Ca2+-dependent aggregation of rabbit platelets induced by maitotoxin, a potent marine toxin, isolated from a dinoflagellate

1 Administration of maitotoxin (MTX), a dinoflagellate toxin, caused aggregation of rabbit washed platelets. The cytosolic Ca2+ concentration ([Ca2+]i), measured by fura-2 fluorescence technique, was also increased by the presence of MTX. Rates of aggregation response and [Ca2+]i-increase were dependent on tested concentrations (3–100 ng ml−1) of the toxin. 2 The MTX-induced platelet aggregation and [Ca2+]i-increase were totally abolished in a Ca2+-free solution.
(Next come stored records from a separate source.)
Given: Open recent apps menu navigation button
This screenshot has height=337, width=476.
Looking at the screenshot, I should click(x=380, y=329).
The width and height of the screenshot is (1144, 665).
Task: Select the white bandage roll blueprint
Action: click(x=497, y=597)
The successive administration of Ca2+ in the presence of MTX elicited the aggregation and increase in [Ca2+]i. 3 Ba2+ was capable of substituting for Ca2+ in the MTX-induced platelet aggregation. In the presence of external Ca2+, transition metals, Co2+, Cd2+ and Ni2+, inhibited the aggregation response to MTX. 4 Organic calcium antagonists (verapamil and nifedipine) as well as a cyclo-oxygenase-inhibitor (aspirin) did not apparently inhibit the aggregation response to MTX, except for a high concentration (10−5 m) of verapamil, while procaine (10 mm) reduced the rate of platelet aggregation. 5 MTX also elicited a release of ATP from platelets, which was abolished in the absence of external Ca2+. 6 In contrast, thrombin 0.5 unit ml−1 could elicit platelet shape change, [Ca2+]i-increase and ATP-release in the absence of external Ca2+. 7 These results suggest that the MTX-induced platelet activation is caused by an enhanced Ca2+-influx presumably through voltage-independent Ca2+ channels on the plasma membrane.